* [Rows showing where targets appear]
┄┄┄┄┄┄
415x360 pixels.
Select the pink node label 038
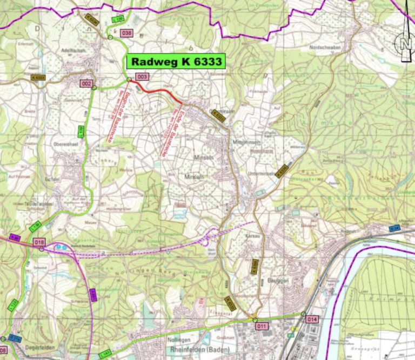tap(127, 33)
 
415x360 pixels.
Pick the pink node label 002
tap(86, 84)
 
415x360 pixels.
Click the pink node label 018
tap(40, 242)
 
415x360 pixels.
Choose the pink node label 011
tap(262, 326)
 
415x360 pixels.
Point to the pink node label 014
tap(312, 320)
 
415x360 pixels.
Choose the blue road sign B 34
tap(394, 229)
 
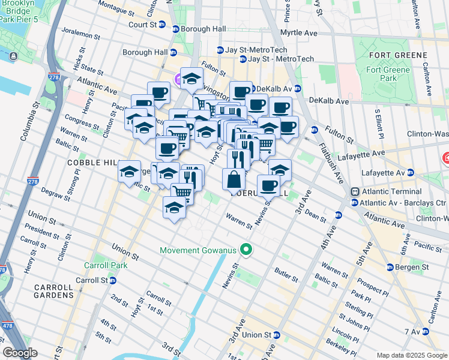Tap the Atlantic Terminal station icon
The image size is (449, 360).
356,191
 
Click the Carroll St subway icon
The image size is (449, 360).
112,280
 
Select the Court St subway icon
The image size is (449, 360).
175,29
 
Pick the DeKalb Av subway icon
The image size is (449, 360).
253,89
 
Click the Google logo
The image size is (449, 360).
20,353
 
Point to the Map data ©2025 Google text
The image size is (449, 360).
411,355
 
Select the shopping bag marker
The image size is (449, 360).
234,179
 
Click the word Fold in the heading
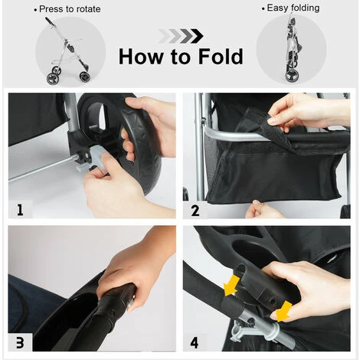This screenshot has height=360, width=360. (x=221, y=57)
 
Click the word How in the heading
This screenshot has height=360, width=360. (x=141, y=57)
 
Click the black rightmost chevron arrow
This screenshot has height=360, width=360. (x=197, y=36)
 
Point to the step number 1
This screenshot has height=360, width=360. (x=20, y=210)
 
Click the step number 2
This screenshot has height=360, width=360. (x=195, y=211)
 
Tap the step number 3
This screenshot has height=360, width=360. (x=20, y=342)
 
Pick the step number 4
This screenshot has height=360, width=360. (x=195, y=343)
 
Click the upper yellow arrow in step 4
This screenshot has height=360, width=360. (x=231, y=286)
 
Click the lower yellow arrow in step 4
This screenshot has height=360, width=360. (x=283, y=311)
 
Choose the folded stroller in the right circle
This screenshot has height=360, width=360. (x=292, y=48)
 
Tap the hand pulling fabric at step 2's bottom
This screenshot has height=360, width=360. (x=263, y=209)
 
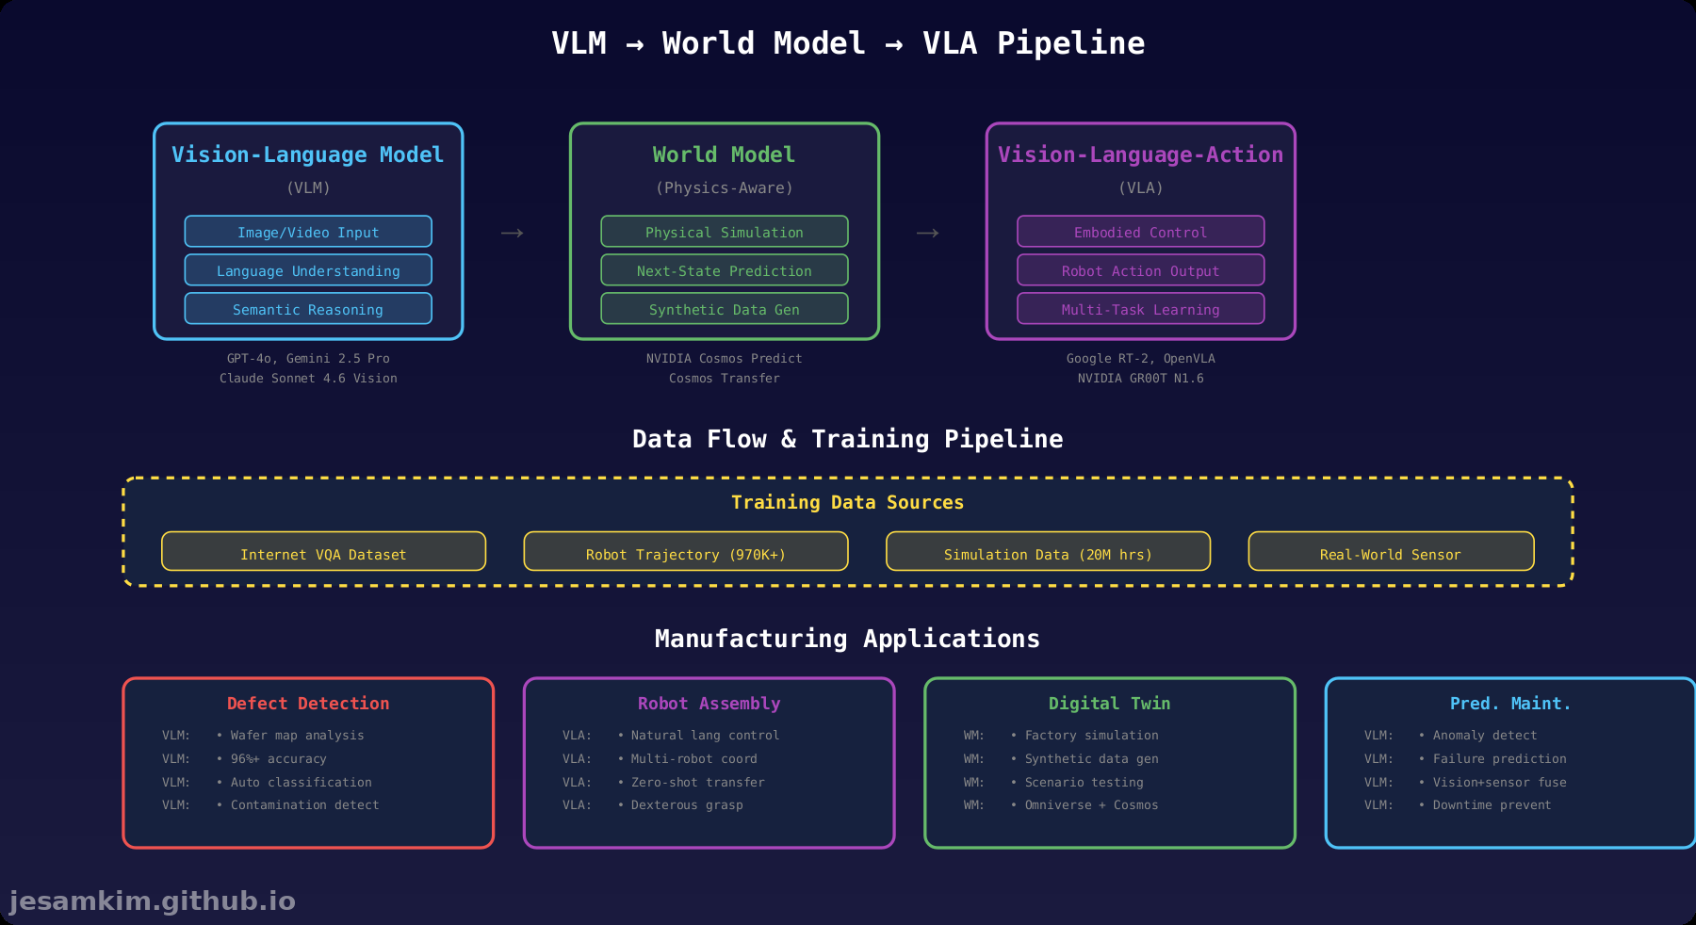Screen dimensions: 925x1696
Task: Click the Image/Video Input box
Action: click(308, 232)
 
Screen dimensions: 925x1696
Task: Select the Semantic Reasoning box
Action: click(308, 309)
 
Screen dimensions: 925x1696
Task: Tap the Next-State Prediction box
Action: click(724, 270)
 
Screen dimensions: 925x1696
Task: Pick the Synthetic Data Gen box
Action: click(724, 309)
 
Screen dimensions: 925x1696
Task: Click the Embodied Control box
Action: click(1140, 232)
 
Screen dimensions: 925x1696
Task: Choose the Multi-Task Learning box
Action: click(1140, 309)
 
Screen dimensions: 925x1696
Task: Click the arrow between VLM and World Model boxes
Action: click(512, 233)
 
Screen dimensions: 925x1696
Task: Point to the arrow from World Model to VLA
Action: click(927, 233)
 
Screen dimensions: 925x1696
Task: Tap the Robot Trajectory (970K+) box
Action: click(685, 553)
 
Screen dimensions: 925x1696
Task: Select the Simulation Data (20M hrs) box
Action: click(1048, 553)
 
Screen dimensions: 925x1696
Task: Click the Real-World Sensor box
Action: click(1390, 553)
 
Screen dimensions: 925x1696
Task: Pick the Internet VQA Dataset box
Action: click(323, 553)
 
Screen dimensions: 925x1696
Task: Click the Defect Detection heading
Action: click(308, 704)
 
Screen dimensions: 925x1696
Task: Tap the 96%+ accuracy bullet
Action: click(278, 758)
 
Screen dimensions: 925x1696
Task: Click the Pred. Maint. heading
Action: click(1509, 704)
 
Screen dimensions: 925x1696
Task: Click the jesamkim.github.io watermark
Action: click(152, 901)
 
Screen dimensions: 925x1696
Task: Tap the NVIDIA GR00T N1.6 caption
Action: click(1140, 378)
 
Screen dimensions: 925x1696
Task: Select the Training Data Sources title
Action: click(847, 502)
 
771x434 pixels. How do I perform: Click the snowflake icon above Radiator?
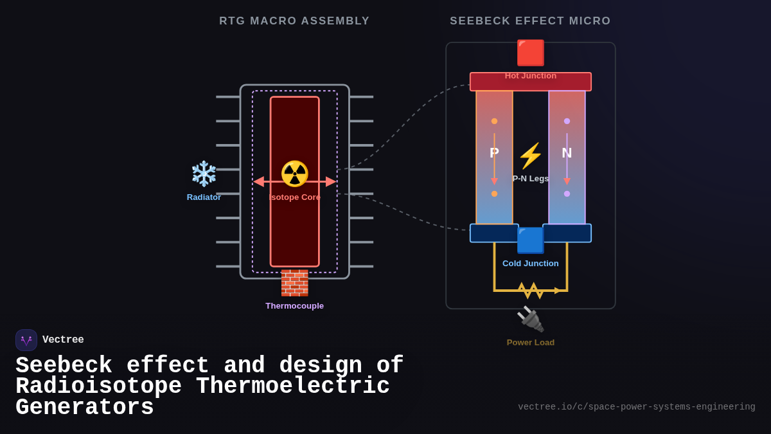pyautogui.click(x=204, y=174)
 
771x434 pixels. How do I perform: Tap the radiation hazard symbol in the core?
pyautogui.click(x=295, y=174)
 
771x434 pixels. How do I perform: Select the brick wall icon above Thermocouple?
pyautogui.click(x=294, y=283)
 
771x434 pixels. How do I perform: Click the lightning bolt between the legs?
pyautogui.click(x=530, y=156)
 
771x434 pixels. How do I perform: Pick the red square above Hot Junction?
pyautogui.click(x=531, y=53)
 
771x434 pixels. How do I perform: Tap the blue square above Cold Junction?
pyautogui.click(x=531, y=240)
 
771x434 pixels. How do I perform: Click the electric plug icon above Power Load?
pyautogui.click(x=530, y=319)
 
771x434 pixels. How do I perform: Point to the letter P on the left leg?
pyautogui.click(x=494, y=153)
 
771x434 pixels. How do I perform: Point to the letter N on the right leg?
pyautogui.click(x=567, y=153)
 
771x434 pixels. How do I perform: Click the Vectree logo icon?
pyautogui.click(x=26, y=340)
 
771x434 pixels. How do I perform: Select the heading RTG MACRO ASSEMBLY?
pyautogui.click(x=294, y=21)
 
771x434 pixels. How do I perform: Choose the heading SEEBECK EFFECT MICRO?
pyautogui.click(x=530, y=21)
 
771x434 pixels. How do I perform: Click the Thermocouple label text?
pyautogui.click(x=294, y=306)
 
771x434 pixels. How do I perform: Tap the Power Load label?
pyautogui.click(x=530, y=343)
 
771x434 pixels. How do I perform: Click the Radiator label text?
pyautogui.click(x=204, y=197)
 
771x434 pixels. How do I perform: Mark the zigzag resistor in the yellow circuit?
pyautogui.click(x=531, y=291)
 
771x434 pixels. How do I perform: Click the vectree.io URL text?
pyautogui.click(x=636, y=407)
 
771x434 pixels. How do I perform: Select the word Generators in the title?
pyautogui.click(x=85, y=408)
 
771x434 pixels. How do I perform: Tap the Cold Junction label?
pyautogui.click(x=530, y=264)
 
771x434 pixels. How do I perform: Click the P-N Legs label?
pyautogui.click(x=531, y=179)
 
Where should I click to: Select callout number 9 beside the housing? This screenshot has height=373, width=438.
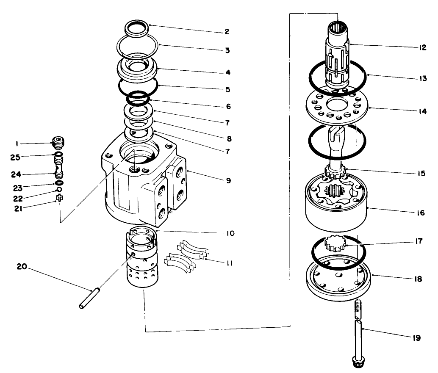[x=228, y=180]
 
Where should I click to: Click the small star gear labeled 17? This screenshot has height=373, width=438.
[x=335, y=244]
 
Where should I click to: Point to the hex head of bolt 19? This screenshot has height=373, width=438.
[x=358, y=363]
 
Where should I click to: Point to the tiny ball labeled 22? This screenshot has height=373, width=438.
[x=59, y=189]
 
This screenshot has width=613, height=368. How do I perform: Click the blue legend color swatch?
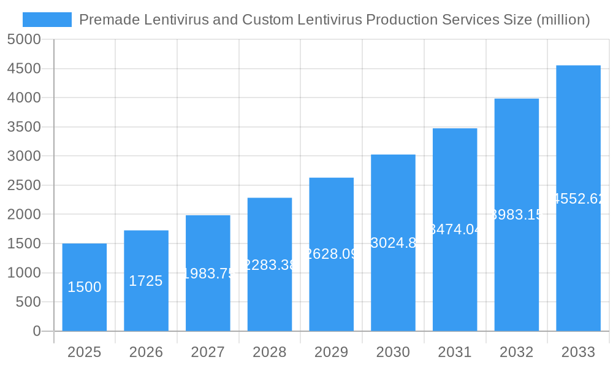(x=47, y=20)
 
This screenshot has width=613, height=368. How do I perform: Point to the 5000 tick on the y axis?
(x=24, y=40)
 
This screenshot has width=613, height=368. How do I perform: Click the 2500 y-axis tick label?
(x=24, y=185)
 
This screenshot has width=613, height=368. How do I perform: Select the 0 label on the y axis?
(x=36, y=331)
┄┄┄┄┄┄
* [Written request]
Convert these lines into a numbered list, omitting any blank lines, and cover all of the records. Leave the pictures out of the answer.

* [The response]
1. 415x360 pixels.
2. Select the pink node label 038
3. tap(127, 33)
4. 415x360 pixels.
5. Pick the pink node label 002
6. tap(86, 84)
7. 415x360 pixels.
8. Click the pink node label 018
9. tap(40, 242)
10. 415x360 pixels.
11. Choose the pink node label 011
12. tap(262, 326)
13. 415x360 pixels.
14. Point to the pink node label 014
15. tap(312, 320)
16. 415x360 pixels.
17. Choose the blue road sign B 34
18. tap(394, 229)
19. Tap the Atlantic Terminal station icon
20. The image size is (449, 360).
21. 356,191
22. Click the Carroll St subway icon
23. The image size is (449, 360).
24. 112,280
25. Select the Court St subway icon
26. The image size is (449, 360).
27. 175,29
28. Pick the DeKalb Av subway icon
29. The image size is (449, 360).
30. 253,89
31. Click the Google logo
32. The image size is (449, 360).
33. 20,353
34. Point to the Map data ©2025 Google text
35. The image size is (449, 360).
36. 411,355
37. Select the shopping bag marker
38. The image size is (449, 360).
39. 234,179
40. Click the word Fold in the heading
41. This screenshot has height=360, width=360. (x=221, y=57)
42. Click the word How in the heading
43. This screenshot has height=360, width=360. (x=141, y=57)
44. Click the black rightmost chevron arrow
45. This screenshot has height=360, width=360. (x=197, y=36)
46. Point to the step number 1
47. This screenshot has height=360, width=360. (x=20, y=210)
48. Click the step number 2
49. This screenshot has height=360, width=360. (x=195, y=211)
50. Tap the step number 3
51. This screenshot has height=360, width=360. (x=20, y=342)
52. Pick the step number 4
53. This screenshot has height=360, width=360. (x=195, y=343)
54. Click the upper yellow arrow in step 4
55. This screenshot has height=360, width=360. (x=231, y=286)
56. Click the lower yellow arrow in step 4
57. This screenshot has height=360, width=360. (x=283, y=311)
58. Choose the folded stroller in the right circle
59. This screenshot has height=360, width=360. (x=292, y=48)
60. Tap the hand pulling fabric at step 2's bottom
61. This screenshot has height=360, width=360. (x=263, y=209)
62. Screen dimensions: 925x1696
63. Task: Click the Image/Video Input box
64. Action: click(308, 232)
65. Screen dimensions: 925x1696
66. Task: Select the Semantic Reasoning box
67. Action: click(308, 309)
68. Screen dimensions: 925x1696
69. Task: Tap the Next-State Prediction box
70. Action: click(724, 270)
71. Screen dimensions: 925x1696
72. Task: Pick the Synthetic Data Gen box
73. Action: click(724, 309)
74. Screen dimensions: 925x1696
75. Task: Click the Embodied Control box
76. Action: click(1140, 232)
77. Screen dimensions: 925x1696
78. Task: Choose the Multi-Task Learning box
79. Action: click(1140, 309)
80. Screen dimensions: 925x1696
81. Task: Click the arrow between VLM and World Model boxes
82. Action: click(512, 233)
83. Screen dimensions: 925x1696
84. Task: Point to the arrow from World Model to VLA
85. Action: click(927, 233)
86. Screen dimensions: 925x1696
87. Task: Tap the Robot Trajectory (970K+) box
88. Action: click(685, 553)
89. Screen dimensions: 925x1696
90. Task: Select the Simulation Data (20M hrs) box
91. Action: click(1048, 553)
92. Screen dimensions: 925x1696
93. Task: Click the Real-World Sensor box
94. Action: click(1390, 553)
95. Screen dimensions: 925x1696
96. Task: Pick the Internet VQA Dataset box
97. Action: click(323, 553)
98. Screen dimensions: 925x1696
99. Task: Click the Defect Detection heading
100. Action: click(308, 704)
101. Screen dimensions: 925x1696
102. Task: Tap the 96%+ accuracy bullet
103. Action: click(278, 758)
104. Screen dimensions: 925x1696
105. Task: Click the Pred. Maint. heading
106. Action: click(1509, 704)
107. Screen dimensions: 925x1696
108. Task: Click the jesamkim.github.io watermark
109. Action: click(152, 901)
110. Screen dimensions: 925x1696
111. Task: Tap the NVIDIA GR00T N1.6 caption
112. Action: click(1140, 378)
113. Screen dimensions: 925x1696
114. Task: Select the Training Data Sources title
115. Action: click(847, 502)
116. 771x434 pixels. How do I perform: Click the snowflake icon above Radiator?
117. pyautogui.click(x=204, y=174)
118. 771x434 pixels. How do I perform: Tap the radiation hazard symbol in the core?
119. pyautogui.click(x=295, y=174)
120. 771x434 pixels. How do I perform: Select the brick wall icon above Thermocouple?
121. pyautogui.click(x=294, y=283)
122. 771x434 pixels. How do I perform: Click the lightning bolt between the legs?
123. pyautogui.click(x=530, y=156)
124. 771x434 pixels. How do I perform: Pick the red square above Hot Junction?
125. pyautogui.click(x=531, y=53)
126. 771x434 pixels. How do I perform: Tap the blue square above Cold Junction?
127. pyautogui.click(x=531, y=240)
128. 771x434 pixels. How do I perform: Click the electric plug icon above Power Load?
129. pyautogui.click(x=530, y=319)
130. 771x434 pixels. How do I perform: Point to the letter P on the left leg?
131. pyautogui.click(x=494, y=153)
132. 771x434 pixels. How do I perform: Point to the letter N on the right leg?
133. pyautogui.click(x=567, y=153)
134. 771x434 pixels. How do I perform: Click the Vectree logo icon?
135. pyautogui.click(x=26, y=340)
136. 771x434 pixels. How do I perform: Select the heading RTG MACRO ASSEMBLY?
137. pyautogui.click(x=294, y=21)
138. 771x434 pixels. How do I perform: Choose the heading SEEBECK EFFECT MICRO?
139. pyautogui.click(x=530, y=21)
140. 771x434 pixels. How do I perform: Click the Thermocouple label text?
141. pyautogui.click(x=294, y=306)
142. 771x434 pixels. How do I perform: Tap the Power Load label?
143. pyautogui.click(x=530, y=343)
144. 771x434 pixels. How do I perform: Click the Radiator label text?
145. pyautogui.click(x=204, y=197)
146. 771x434 pixels. How do I perform: Mark the zigzag resistor in the yellow circuit?
147. pyautogui.click(x=531, y=291)
148. 771x434 pixels. How do I perform: Click the vectree.io URL text?
149. pyautogui.click(x=636, y=407)
150. 771x434 pixels. How do I perform: Select the word Generators in the title?
151. pyautogui.click(x=85, y=408)
152. 771x434 pixels. How do I perform: Tap the Cold Junction label?
153. pyautogui.click(x=530, y=264)
154. 771x434 pixels. How do I perform: Click the P-N Legs label?
155. pyautogui.click(x=531, y=179)
156. Where should I click to: Select callout number 9 beside the housing? This screenshot has height=373, width=438.
157. [x=228, y=180]
158. Where should I click to: Click the small star gear labeled 17? This screenshot has height=373, width=438.
159. [x=335, y=244]
160. Where should I click to: Point to the hex head of bolt 19? This screenshot has height=373, width=438.
161. [x=358, y=363]
162. Where should I click to: Point to the tiny ball labeled 22? This screenshot has height=373, width=438.
163. [x=59, y=189]
164. This screenshot has width=613, height=368. How do I perform: Click the blue legend color swatch?
165. (x=47, y=20)
166. This screenshot has width=613, height=368. How do I perform: Point to the 5000 tick on the y axis?
167. (x=24, y=40)
168. This screenshot has width=613, height=368. How do I perform: Click the 2500 y-axis tick label?
169. (x=24, y=185)
170. This screenshot has width=613, height=368. How do I perform: Select the 0 label on the y axis?
171. (x=36, y=331)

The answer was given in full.